» GOAL OF THE EXERCISE:
Print the lines of the records below exactly as they appear, beginning with the line containing "The height and width of the screenshot is (512, 784)." and continuing through the line containing "y-tick-label: 100.00 is".

Data gathered from a collection:
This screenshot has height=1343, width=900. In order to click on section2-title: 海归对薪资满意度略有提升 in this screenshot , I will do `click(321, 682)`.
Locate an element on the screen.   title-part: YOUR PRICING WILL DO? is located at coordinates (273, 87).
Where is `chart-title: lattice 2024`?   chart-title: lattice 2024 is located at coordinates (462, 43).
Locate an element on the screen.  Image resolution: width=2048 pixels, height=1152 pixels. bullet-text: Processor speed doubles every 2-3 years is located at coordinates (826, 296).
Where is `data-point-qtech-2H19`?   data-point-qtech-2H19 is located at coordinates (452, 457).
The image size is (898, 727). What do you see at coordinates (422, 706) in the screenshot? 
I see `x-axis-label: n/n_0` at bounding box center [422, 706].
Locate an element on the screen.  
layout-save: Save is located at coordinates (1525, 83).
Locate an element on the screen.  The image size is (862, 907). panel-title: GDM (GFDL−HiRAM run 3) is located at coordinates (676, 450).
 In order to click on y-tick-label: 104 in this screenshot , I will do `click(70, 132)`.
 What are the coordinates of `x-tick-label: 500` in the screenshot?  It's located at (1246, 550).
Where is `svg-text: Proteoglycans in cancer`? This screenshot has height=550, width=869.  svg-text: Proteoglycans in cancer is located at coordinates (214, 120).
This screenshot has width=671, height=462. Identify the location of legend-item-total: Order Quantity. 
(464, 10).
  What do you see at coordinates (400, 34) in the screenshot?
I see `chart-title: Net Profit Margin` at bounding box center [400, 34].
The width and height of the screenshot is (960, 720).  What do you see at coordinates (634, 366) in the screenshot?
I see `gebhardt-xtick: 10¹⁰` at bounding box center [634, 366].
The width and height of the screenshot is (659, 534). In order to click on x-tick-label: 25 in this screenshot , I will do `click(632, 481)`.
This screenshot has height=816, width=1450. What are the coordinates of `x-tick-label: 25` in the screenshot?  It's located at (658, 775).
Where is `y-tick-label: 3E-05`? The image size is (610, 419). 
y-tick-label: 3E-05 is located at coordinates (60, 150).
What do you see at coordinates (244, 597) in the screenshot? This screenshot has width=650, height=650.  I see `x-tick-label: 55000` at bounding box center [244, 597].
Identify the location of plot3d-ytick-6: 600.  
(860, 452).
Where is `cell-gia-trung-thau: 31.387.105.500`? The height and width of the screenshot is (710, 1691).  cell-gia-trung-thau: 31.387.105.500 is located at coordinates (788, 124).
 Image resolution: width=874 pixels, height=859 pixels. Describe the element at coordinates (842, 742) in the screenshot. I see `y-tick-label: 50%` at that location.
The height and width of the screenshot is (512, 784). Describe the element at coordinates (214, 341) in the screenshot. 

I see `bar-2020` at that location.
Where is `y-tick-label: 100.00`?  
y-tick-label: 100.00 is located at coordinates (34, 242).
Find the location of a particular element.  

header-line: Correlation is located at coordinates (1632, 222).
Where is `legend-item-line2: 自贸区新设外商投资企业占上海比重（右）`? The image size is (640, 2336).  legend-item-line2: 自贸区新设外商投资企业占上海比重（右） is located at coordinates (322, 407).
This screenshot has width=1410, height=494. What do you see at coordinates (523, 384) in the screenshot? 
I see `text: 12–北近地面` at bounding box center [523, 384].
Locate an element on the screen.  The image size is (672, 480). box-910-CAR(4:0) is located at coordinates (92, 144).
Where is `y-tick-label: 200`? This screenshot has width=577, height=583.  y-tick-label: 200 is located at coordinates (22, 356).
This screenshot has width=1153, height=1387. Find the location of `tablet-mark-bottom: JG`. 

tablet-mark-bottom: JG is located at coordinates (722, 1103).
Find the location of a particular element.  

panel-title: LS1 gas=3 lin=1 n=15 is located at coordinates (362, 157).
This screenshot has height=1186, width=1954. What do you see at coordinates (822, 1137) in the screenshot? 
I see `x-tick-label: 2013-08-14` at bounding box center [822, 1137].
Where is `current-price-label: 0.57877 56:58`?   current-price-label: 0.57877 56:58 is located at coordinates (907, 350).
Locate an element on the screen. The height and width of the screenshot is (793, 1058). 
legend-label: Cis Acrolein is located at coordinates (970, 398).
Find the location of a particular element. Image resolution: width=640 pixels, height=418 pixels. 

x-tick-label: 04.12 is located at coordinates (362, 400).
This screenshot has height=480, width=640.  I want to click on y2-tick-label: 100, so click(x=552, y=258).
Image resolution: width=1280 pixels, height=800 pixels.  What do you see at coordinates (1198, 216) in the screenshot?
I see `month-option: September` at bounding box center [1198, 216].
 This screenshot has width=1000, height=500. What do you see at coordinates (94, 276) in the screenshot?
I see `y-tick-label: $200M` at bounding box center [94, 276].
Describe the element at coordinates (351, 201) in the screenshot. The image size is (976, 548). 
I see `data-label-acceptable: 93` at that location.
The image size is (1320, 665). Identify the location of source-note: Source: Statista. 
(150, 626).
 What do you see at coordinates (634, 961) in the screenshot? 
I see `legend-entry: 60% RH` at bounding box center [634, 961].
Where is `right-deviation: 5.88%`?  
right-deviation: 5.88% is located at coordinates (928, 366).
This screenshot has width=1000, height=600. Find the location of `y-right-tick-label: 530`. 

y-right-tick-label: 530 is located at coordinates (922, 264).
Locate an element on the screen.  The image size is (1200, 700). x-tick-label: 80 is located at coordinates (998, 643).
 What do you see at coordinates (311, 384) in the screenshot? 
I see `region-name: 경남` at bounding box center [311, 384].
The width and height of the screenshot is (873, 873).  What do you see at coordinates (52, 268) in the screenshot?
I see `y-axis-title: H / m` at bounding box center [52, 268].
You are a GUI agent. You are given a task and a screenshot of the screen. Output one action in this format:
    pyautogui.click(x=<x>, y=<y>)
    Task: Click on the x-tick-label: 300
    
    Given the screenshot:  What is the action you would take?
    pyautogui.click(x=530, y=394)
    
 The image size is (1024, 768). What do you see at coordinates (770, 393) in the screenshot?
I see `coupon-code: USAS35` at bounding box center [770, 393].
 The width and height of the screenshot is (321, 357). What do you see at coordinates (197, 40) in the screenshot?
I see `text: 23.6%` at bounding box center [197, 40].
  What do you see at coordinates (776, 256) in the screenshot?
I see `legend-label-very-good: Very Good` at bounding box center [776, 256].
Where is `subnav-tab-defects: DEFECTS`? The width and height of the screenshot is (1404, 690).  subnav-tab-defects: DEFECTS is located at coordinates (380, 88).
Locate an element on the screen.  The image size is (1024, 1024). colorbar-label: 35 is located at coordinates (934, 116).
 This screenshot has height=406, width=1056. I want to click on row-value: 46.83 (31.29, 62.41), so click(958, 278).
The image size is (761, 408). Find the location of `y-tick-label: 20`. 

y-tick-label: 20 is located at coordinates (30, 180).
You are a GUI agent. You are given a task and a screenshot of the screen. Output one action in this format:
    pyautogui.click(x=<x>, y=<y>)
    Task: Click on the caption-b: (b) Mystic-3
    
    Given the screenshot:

» EXERCISE RESPONSE:
The height and width of the screenshot is (512, 784). Describe the element at coordinates (214, 341) in the screenshot. 

I see `bar-2020` at that location.
Where is `y-tick-label: 100.00`?  
y-tick-label: 100.00 is located at coordinates (34, 242).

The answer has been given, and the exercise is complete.